Parallelamente all’aggiornamento sui prezzi, la FAO ha diffuso anche le prime stime sulla produzione cerealicola mondiale. Per il 2026 la produzione globale di grano potrebbe ridursi di circa il 3%, attestandosi intorno a 810 milioni di tonnellate, pur rimanendo sopra la media degli ultimi cinque anni. Il calo sarebbe legato soprattutto alla riduzione delle superfici seminate nell’Unione Europea, in Russia e negli Stati Uniti, dove i prezzi più bassi stanno scoraggiando le semine.
In controtendenza l’India, dove incentivi governativi stanno sostenendo semina record di grano, mentre prospettive positive si registrano anche in Pakistan e, in misura più moderata, in Cina.
Le stime FAO indicano inoltre che la produzione globale di cereali nel 2025 è stata rivista al rialzo fino al livello record di 3,029 miliardi di tonnellate, con un aumento del 5,6% rispetto all’anno precedente.

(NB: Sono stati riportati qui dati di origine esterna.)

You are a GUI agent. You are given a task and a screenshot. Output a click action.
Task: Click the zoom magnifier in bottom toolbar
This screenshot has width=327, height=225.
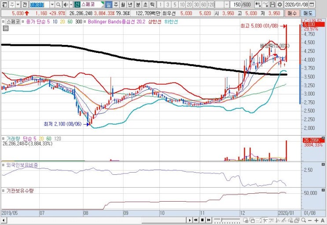point(304,220)
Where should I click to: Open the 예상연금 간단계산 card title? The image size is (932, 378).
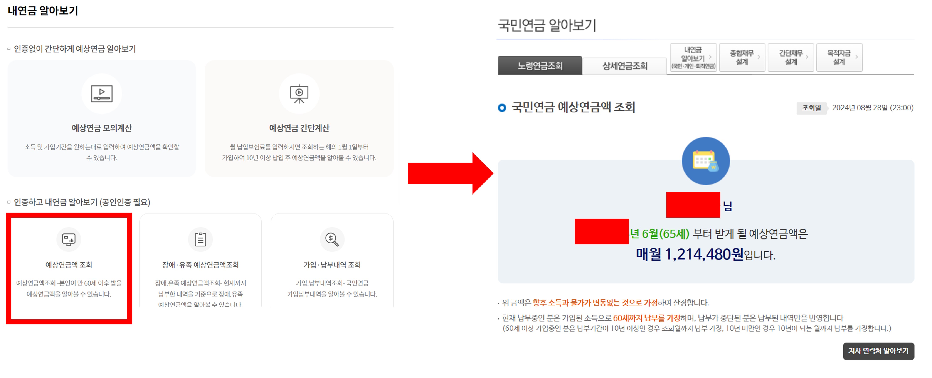(299, 128)
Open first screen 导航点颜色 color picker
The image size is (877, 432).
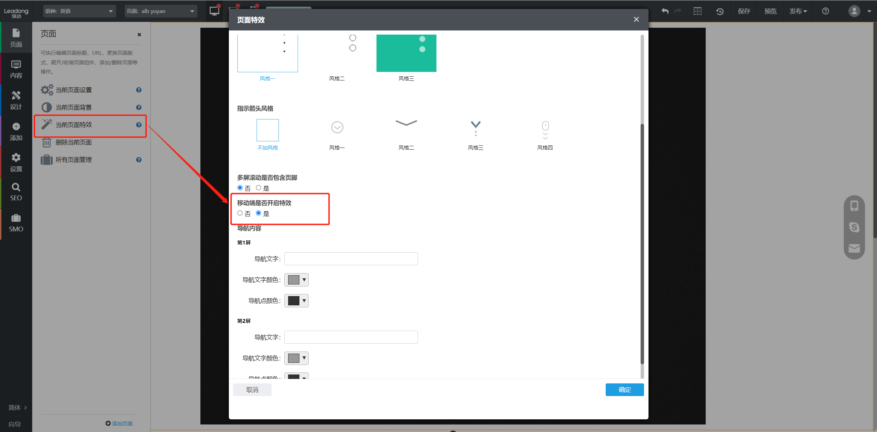[x=296, y=301]
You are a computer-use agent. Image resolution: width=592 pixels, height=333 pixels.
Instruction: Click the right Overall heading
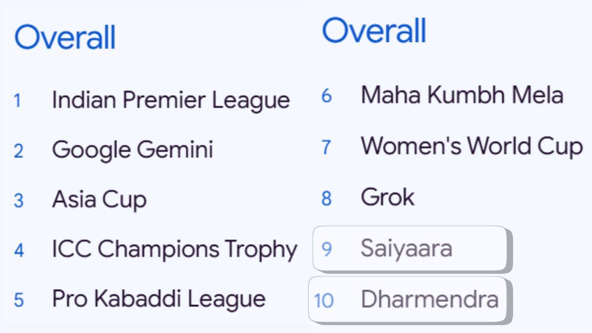click(373, 31)
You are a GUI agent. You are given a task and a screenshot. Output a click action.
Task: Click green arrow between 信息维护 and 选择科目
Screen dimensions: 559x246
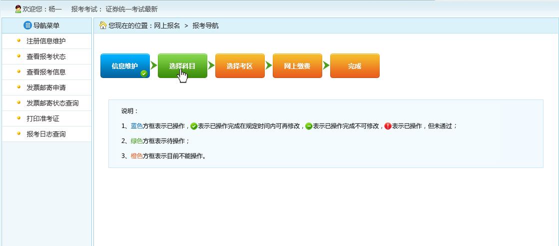(154, 66)
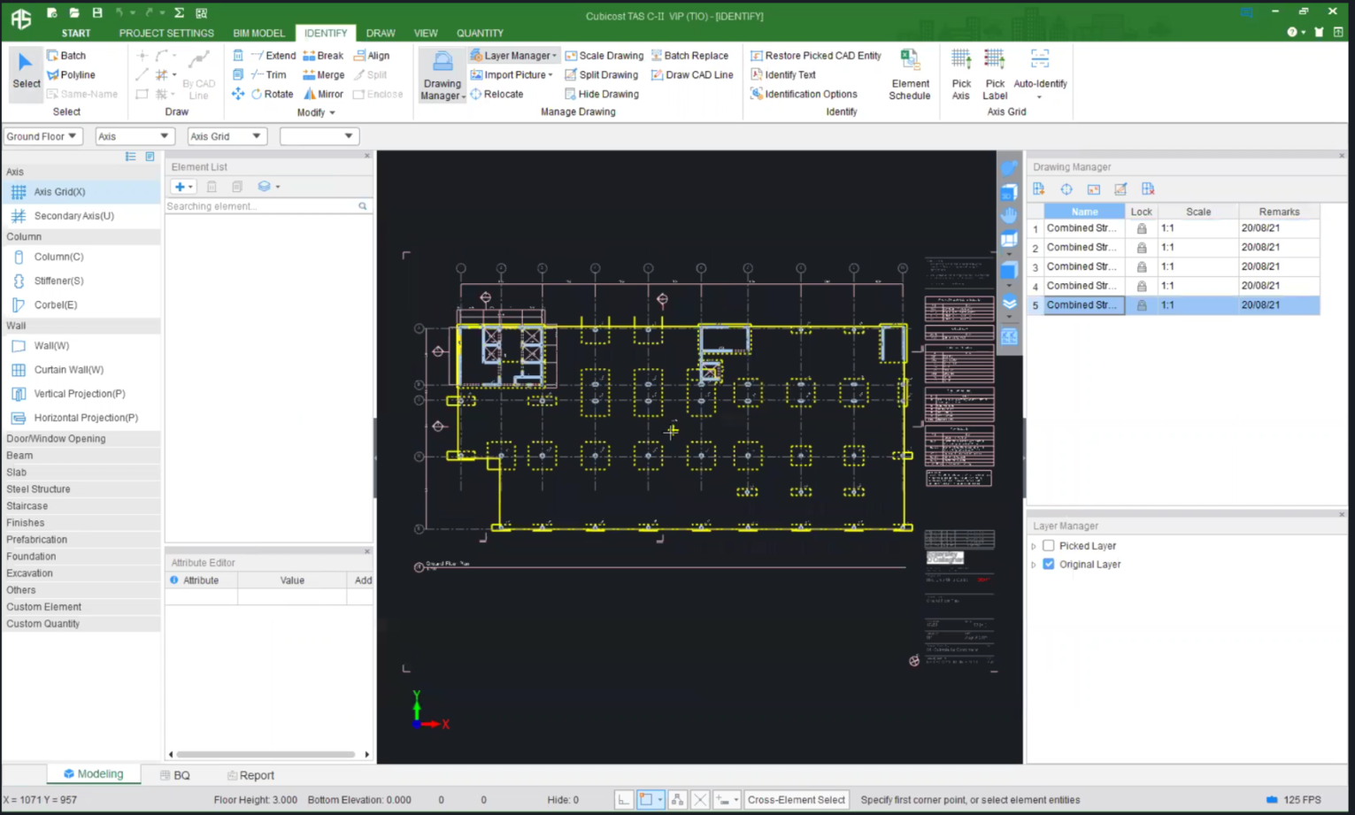Enable the Picked Layer checkbox
The width and height of the screenshot is (1355, 815).
pyautogui.click(x=1049, y=546)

Anche l’utilizzo mondiale di cereali per la campagna 2025-2026 è previsto in crescita fino al nuovo massimo di 2,943 miliardi di tonnellate, mentre le scorte globali potrebbero raggiungere 940,5 milioni di tonnellate, portando il rapporto scorte/utilizzo al 31,9%, livello considerato relativamente confortevole per l’equilibrio dei mercati.
Infine, il commercio mondiale di cereali nella stagione 2025-2026 è stimato in 501,7 milioni di tonnellate, in aumento del 3,5% su base annua e vicino ai livelli record storici.
Secondo l’analisi dell’Agricultural Market Information System (AMIS), ospitato dalla FAO, uno dei fattori di rischio per i mercati agricoli resta la possibile escalation dei conflitti in Medio Oriente, che potrebbe spingere al rialzo i prezzi dell’energia e dei fertilizzanti, aumentando i costi di produzione e di trasporto per gli agricoltori a livello globale.